All of this is extremely bullish for Bitcoin and the entire cryptocurrency complex. A bipartisan political salvo against crypto assets will undoubtedly accelerate the pace of innovation as well as increasing the value proposition, and ultimately the market price, of assets that ensure privacy. Higher prices will draw more crypto developers into the market and direct more resources at capturing market share, which means — as in any market — that consumers are the ultimate beneficiaries.
Mnuchin isn’t wrong, though. There is a tremendous risk to American national security where currencies are considered: the dollar. Those who habitually cite its reserve-currency status as a reason not to worry are making an argument that stands on increasingly precarious foundations: since 2010, the U.N. and other groups have cited the dollar’s downward slide in value, urging the adoption of an alternate system of reserves. Earlier this year, the Russian government shifted $100 billion in reserves out of the dollar, into the Chinese yuan. Oil futures denominated in the yuan have been trading for just over one year now, and are steadily gaining liquidity.

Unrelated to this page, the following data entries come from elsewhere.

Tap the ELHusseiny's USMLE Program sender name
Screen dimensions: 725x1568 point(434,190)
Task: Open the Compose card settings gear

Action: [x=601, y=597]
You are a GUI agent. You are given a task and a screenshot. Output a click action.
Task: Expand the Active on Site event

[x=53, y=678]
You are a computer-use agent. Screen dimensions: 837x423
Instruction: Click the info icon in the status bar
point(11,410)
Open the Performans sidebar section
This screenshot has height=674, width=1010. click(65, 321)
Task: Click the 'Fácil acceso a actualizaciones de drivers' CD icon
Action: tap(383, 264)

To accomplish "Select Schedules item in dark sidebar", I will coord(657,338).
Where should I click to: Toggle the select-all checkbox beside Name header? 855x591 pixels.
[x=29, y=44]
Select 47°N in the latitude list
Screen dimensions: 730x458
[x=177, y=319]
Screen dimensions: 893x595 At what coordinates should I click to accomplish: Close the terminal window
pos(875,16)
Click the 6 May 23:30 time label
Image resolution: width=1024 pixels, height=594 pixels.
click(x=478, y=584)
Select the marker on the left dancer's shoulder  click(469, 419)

The theoretical framework by which the issuer of the reserve currency is at its most secure holds that it is or should be a creditor nation with a current account surplus, but the U.S. is a debtor nation with a current account deficit. More importantly, many have pointed out that the volume of trade is a necessary foundation of reserve status, yet the current administration has both a vocal and policy affinity for interfering with international commerce; the president has famously referred to himself as a “Tariff Man.”
In August 2011 — when the U.S. had a quaint $14 trillion in debt — a crisis over the debt ceiling caused Standard & Poor’s to reduce the credit rating on debt issued by the Treasury. The reduction of the credit rating was tiny, but the knock-on effects were legion. The Dow Jones Industrial Average fell over 2,000 points in the days surrounding the negotiations; within two weeks, a number of Persian Gulf states renewed discussions about diversifying away from the U.S. dollar.
When the pound sterling lost its reserve-currency status to the U.S. dollar, the process took decades: it was an “accumulation of blows” rather than a coup de grace. This is the only realistic way in which such a shift could happen; otherwise, the costs of transacting would suddenly change radically. When the dollar became competitive with the pound, the switch was relatively painless. As the economies of both the Eurozone and China grow, the prospect that either the euro or the yuan — or, more likely, that the similarly disruptive formation of baskets of currencies that include the dollar, albeit in far smaller amounts than are currently held — will take over the dollar’s role becomes increasingly realistic.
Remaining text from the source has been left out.